As in most cities, there's a list of tourist sights you shouldn't miss. We wandered to the centre towards Knez Mihailova, a long, wide, pedestrianised street full of shops and cafés and which is rarely empty. It leads to Kalemegdan, the enormous park that sits at the confluence of the Sava and Danube rivers. Hundreds of Belgraders gather here after work to sit on the grass or stroll by the museums, cafés and the zoo. The most touristy patch is Skadarlija, a 19th-century cobbled area that was the bohemian quarter. Nice place to grab some lunch, which in our case was a huge plate of cevapcici, one of my favourite meat dishes.

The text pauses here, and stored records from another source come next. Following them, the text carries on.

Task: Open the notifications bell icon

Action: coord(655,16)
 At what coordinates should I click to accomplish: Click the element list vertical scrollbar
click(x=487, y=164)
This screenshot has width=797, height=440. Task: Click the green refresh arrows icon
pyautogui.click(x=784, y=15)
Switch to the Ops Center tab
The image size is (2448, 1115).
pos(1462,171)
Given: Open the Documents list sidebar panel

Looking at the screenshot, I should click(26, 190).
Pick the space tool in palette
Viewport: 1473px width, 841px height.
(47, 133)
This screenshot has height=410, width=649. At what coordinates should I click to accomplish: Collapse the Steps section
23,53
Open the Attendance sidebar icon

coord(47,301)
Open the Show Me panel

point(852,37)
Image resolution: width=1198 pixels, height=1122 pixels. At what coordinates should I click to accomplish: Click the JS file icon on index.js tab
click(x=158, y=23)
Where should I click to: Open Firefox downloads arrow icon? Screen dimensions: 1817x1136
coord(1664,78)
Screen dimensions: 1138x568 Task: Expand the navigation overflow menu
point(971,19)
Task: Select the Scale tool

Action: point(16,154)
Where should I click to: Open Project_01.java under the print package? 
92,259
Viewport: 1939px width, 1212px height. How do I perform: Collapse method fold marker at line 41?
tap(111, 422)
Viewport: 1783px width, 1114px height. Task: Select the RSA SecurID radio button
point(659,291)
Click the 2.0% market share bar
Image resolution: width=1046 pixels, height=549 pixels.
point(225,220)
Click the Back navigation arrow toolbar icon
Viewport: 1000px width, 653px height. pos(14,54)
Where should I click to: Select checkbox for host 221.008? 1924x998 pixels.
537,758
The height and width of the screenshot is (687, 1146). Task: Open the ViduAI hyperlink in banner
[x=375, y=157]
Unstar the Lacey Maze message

After a day of being in the east, we took a bus to what was the frontier of western Europe. Zemun, which sits on the other side of the Sava, was part of the Austro-Hungarian empire until 1918. Now it's a suburb of Belgrade, but the Austrian influence is unmistakable in the architecture. Things get more Slavic along the banks of the Danube, however, which is lined with floating restaurants and bars called splavovi. It's party central in the evenings, but on this lazy morning it was blissfully quiet and peaceful. And it was too early for mosquitoes, thank God.

All the touristy things done, we settled down to enjoy the family experience – plenty of delicious food, laughs, jokes and conversation that flowed in spite of my husband's lack of Serbian. As is his wont, my uncle brought out his guitar and we sang loudly and inexpertly along to English pop songs of the 1960s. (Funny how easy it is to forget the lyrics after several glasses of wine.) It was a fun couple of days, full of warmth and pleasant surprises for my husband who now understands why I have to come back to Belgrade every year.